FDA Warns Parents and Healthcare Providers Against the Use of Baby Neck Floats

In a safety communication issued on June 28, the U.S. Food and Drug Administration (FDA) warned parents, caregivers, and healthcare providers not to put neck floats on babies for water therapy interventions, especially babies who have developmental delays or special needs, such as spina bifida, spinal muscular atrophy (SMA) type 1, Down syndrome, or cerebral palsy.

One baby died and another was hospitalized with injuries related to the use of baby neck floats; in both incidents the caregivers were not directly monitoring the infants, according to the statement.

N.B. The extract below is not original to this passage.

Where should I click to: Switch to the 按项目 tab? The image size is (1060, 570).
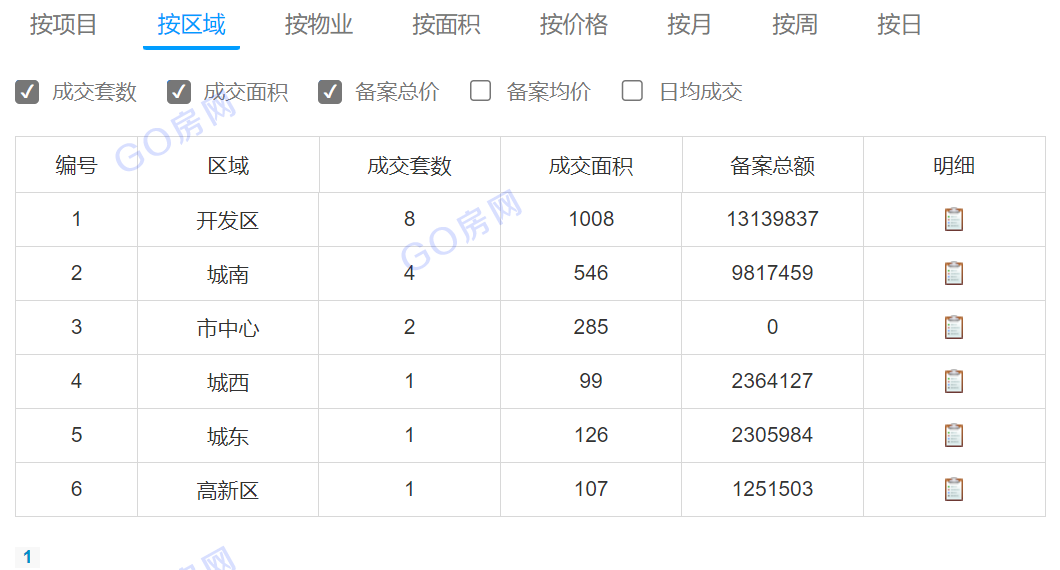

The agency left open the possibility there are other cases that have not been reported.

What Are Neck Floats?

Neck floats are inflatable plastic rings that can be placed around a baby’s neck to cradle the head while the baby floats freely in water. Some neck floats are marketed for babies as young as 2 weeks old, as well as babies with conditions such as spina bifida, spinal muscular atrophy (SMA) type 1, Down syndrome, cerebral palsy, or traumatic brain injury (TBI). A number of manufacturers promote baby neck floats as a tool used by therapists in water therapy. Parents and caregivers also use these devices during a baby’s bath and while their baby is swimming.

No Data Indicates That Neck Floats Are Beneficial

“There is no data to support these neck floaties. So I think that is the most important piece for parents to know,” said Sarah Denny, MD, a pediatrician at Nationwide Childrens Hospital in Columbus, Ohio, and a spokesperson for the AAP, in an interview with ABC News.